■ Texto de lectura:
########

Las relaciones de la Unión Europea con Donald Trump han sido catastróficas a lo largo de los últimos cuatro años. De nada ha servido el reparto de papeles entre Emmanuel Macron, haciendo de cara amable, y Angela Merkel, haciendo de cara rigurosa. Desde el principio de su mandato, Trump alentó el brexit y animó a los demás Estados miembros de la Unión a que siguieran la senda británica, desató una guerra comercial contra todos, e ignoró a la UE como un actor principal en el panorama internacional, incluso en los conflictos más próximos a nuestros intereses estratégicos, como son los de Oriente Medio. Es difícil encontrar en Trump, a lo largo de su mandato, un gesto conciliador, una actitud que merezca el calificativo de estadista de la primera potencia del mundo. 

Al margen de sus posiciones políticas, armamentísticas y comerciales, el presidente de EE UU se ha comportado a lo largo de los últimos cuatro años como un gañán que ha confundido el escenario internacional con una barra de bar de las películas del Oeste americano. Ni siquiera ha sido capaz de reconocer su derrota en las elecciones. Ha sido un nefasto emperador de Occidente en las formas y en los contenidos.

########

■ Objetivo de la tarea: Según el texto sobre Trump y la Unión Europea, ¿con qué confundió el presidente de EE UU el escenario internacional?

■ Datos registrados:
########

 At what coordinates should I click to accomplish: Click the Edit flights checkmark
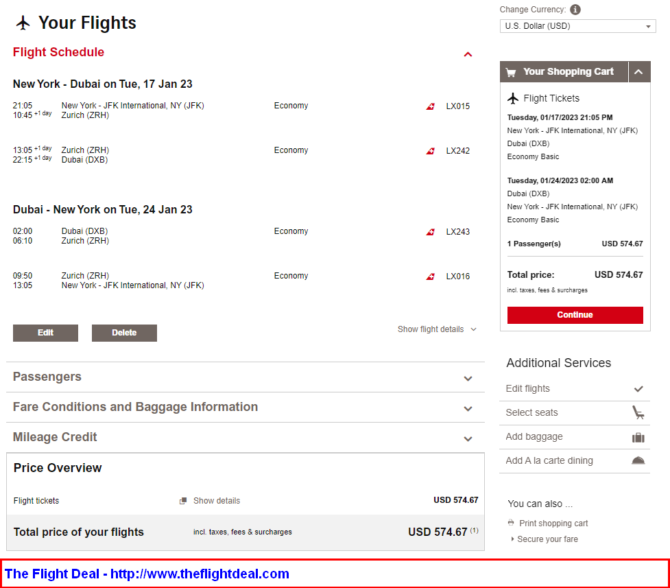[x=638, y=389]
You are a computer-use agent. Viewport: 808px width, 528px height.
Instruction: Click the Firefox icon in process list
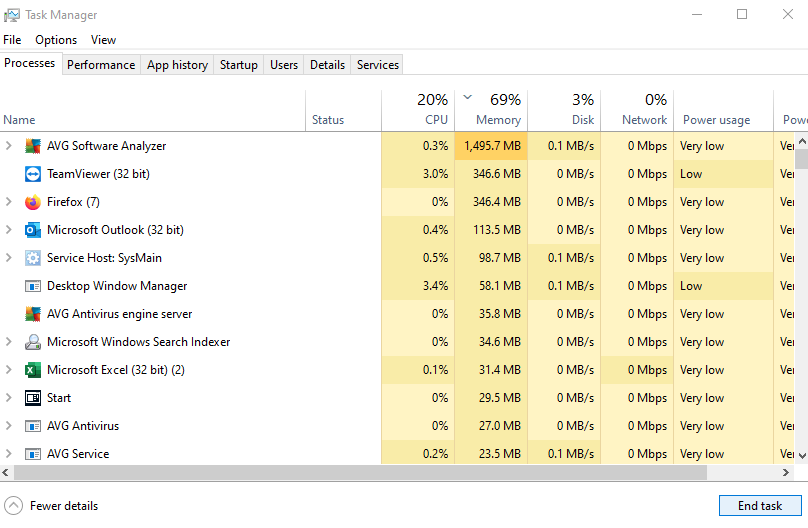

########

■ Respuesta del ejercicio: Con una barra de bar de las películas del Oeste americano.